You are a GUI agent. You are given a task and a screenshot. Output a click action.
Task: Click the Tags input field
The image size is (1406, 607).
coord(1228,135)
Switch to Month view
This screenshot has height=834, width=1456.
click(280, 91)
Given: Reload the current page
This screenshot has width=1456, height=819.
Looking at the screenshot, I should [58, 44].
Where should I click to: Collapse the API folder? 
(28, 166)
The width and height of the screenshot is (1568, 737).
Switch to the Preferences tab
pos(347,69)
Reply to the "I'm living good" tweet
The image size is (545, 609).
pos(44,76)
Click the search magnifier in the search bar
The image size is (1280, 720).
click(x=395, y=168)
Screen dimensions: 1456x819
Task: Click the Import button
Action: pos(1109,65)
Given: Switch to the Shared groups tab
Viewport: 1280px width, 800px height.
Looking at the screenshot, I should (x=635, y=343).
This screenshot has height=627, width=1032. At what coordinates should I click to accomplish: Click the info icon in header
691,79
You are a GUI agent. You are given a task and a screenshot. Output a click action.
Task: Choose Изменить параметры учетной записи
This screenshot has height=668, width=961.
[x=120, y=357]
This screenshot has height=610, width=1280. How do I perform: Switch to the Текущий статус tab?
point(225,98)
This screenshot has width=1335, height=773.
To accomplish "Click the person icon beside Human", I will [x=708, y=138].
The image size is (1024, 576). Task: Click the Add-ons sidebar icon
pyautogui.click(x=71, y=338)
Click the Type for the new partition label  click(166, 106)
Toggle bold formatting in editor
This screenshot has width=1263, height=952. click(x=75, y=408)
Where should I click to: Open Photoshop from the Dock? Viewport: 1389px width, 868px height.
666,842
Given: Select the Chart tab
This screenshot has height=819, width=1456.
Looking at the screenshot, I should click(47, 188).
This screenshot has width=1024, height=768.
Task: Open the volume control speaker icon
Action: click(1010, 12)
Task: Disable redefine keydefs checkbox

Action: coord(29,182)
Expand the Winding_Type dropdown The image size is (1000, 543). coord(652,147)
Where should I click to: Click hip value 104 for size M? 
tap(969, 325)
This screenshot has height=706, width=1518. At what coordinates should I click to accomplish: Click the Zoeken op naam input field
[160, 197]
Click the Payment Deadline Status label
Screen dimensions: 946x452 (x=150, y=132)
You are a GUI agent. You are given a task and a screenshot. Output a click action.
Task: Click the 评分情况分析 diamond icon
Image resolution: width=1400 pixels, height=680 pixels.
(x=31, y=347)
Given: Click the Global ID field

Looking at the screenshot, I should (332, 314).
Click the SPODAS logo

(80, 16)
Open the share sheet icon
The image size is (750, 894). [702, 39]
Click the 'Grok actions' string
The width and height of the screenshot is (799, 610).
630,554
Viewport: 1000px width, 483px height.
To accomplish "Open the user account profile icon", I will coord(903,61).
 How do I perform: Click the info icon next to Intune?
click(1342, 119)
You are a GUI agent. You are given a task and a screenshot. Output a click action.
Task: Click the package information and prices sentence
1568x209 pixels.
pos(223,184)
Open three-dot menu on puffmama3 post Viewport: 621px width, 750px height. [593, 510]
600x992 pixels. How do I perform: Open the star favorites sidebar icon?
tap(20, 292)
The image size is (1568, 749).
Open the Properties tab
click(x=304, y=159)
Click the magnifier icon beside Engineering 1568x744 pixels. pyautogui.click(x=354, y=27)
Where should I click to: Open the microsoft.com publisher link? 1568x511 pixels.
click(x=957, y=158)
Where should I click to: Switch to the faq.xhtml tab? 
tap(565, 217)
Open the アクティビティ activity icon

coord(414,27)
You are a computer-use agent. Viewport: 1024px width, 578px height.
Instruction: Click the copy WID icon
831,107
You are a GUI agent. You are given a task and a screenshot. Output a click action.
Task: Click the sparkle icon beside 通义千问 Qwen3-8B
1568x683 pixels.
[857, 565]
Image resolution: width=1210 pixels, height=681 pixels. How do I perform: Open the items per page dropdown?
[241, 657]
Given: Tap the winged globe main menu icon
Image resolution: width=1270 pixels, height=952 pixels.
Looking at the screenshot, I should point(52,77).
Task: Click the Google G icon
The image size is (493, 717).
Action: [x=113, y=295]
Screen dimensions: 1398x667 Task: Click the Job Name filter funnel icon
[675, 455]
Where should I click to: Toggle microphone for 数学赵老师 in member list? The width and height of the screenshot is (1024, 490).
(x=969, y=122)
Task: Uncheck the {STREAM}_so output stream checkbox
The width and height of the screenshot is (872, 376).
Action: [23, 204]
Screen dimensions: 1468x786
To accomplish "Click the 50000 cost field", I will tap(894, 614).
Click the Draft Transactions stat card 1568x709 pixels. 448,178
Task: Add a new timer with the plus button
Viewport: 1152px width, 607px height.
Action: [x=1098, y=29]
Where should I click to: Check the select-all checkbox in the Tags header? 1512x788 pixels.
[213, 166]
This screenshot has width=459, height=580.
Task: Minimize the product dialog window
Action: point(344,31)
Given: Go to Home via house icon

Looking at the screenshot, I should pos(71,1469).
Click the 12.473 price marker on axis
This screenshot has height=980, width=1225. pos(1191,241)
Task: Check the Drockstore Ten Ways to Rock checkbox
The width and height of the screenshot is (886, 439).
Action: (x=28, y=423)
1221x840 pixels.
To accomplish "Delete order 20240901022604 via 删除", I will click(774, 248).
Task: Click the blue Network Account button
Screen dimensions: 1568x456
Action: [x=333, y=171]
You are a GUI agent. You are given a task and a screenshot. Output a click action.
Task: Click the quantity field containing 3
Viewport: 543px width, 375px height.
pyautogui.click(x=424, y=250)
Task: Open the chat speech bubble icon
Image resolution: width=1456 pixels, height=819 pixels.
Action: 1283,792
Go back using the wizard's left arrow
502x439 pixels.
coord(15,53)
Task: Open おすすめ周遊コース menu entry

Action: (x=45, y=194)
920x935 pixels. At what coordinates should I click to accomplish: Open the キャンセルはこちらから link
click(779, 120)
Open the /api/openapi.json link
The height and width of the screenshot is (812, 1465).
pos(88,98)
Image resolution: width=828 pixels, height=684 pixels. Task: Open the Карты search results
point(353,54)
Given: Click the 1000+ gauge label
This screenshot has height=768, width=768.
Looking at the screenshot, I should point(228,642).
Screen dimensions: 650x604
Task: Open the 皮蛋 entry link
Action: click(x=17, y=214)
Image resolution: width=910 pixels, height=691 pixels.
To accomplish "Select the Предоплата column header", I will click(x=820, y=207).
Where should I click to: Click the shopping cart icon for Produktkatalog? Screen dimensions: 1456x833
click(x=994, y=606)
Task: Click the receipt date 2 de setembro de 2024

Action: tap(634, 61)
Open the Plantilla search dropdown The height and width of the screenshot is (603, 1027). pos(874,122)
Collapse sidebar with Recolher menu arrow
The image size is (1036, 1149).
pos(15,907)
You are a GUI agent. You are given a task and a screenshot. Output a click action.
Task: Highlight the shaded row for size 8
○ ○ ○ ○ ○
List every line of the material above that contains the string "button". Case counts, so only match it with the same capitalization.

→ **SOLUTION**:
Task: Click the Import button
Task: Add a new timer with the plus button
Task: Click the blue Network Account button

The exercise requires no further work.